Jehová asegura al pueblo que desde aquel día él infundiría el terror de Israel en el corazón de los pueblos de la tierra. Los pueblos debajo de todo el cielo es una expresión idiomática para indicar las naciones de Transjordania y de Canaán. Es el vocabulario de la guerra santa, enfatizando la obra redentora de Jehová. Jehová, el Dios de Israel, peleará por su pueblo.

La importancia de la obediencia

1. Dios instruyó a los israelitas a pasar por la tierra de Seír y Moab sin contender con los habitantes. Pero cuando llega a Sejón, rey de Hesbón, les instruye a pelear. La obediencia a las instrucciones de Dios nos capacita para emprender proezas más grandes en su obra.

2. Dios exige la nuestra obediencia en los aspectos minuciosos de nuestras vidas, tanto como en los pasos gigantescos. La obediencia en aspectos menores nos capacita para emprender las tareas mayores.

El principio de la conquista

Israel derrota a Sejón. Antes de cruzar la tierra de los amorreos Moisés envió mensajeros a Sejón, desde Hesbón, con una propuesta de paz.

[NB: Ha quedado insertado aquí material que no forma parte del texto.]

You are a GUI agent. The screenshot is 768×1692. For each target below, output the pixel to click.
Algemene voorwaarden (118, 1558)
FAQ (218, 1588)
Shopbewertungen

Moisés pidió permiso para transitar por el territorio amorreo bajo las mismas condiciones que Israel había establecido con los edomitas y los moabitas. El mensaje de paz es una invitación para establecer un tratado. Representan los términos del tratado. Israel pasaría por el camino y pagaría por el agua y por la comida. El camino era el famoso camino del Rey, la ruta principal de norte a sur en Transjordania que se extendía desde Ezióngeber hasta Damasco en el norte.

Los edomitas y los moabitas no habían permitido el tránsito a Israel por el camino real, pero no hicieron ningún esfuerzo militar para impedir el avance del pueblo de Israel. Pero Sejón rehusó aceptar la invitación de hacer un tratado de paz con Israel. Reunió su ejército y salió al encuentro de Israel para hacer guerra contra ellos. Como el faraón del éxodo, Sejón endureció su corazón. Según la manera de pensar del pueblo de Israel, Dios había endurecido el corazón de Sejón. Pero hay que entender que Sejón, de su propia voluntad, había obstinado su corazón y no permitió a Israel cruzar su territorio. La dureza del corazón de Sejón ayudó a que Jehová estableciera sus propósitos eternos. Jehová había determinado entregar a Sejón y su territorio al pueblo de Israel. Dios confirma la decisión y la actitud de Sejón. Por causa de la obstinación de Sejón, Dios permitió que la tierra de los amorreos y todos sus habitantes fueran conquistados. El ganado de los amorreos y el despojo de las ciudades conquistadas fueron dados a Israel como botín de guerra. La batalla entre el ejército de Israel y las tropas de Sejón fue en Jahaz, una ciudad entre Medeba y Dibón. Israel conquistó todas las ciudades del reino de Sejón, desde Aroer, una ciudad ubicada en la margen norte del río Arnón, hasta Galaad, en el norte, cerca del río Jaboc. No hubo ciudad que fuera demasiado fuerte para nosotros: Estas palabras marcan un fuerte contraste con el informe de los espías. Ellos creían que las ciudades de los cananeos eran grandes y fortificadas, cuyos muros llegaban hasta los cielos. Israel conquistó todas las ciudades de los amorreos, pero en obediencia a Jehová los israelitas no entraron en las ciudades de los amonitas.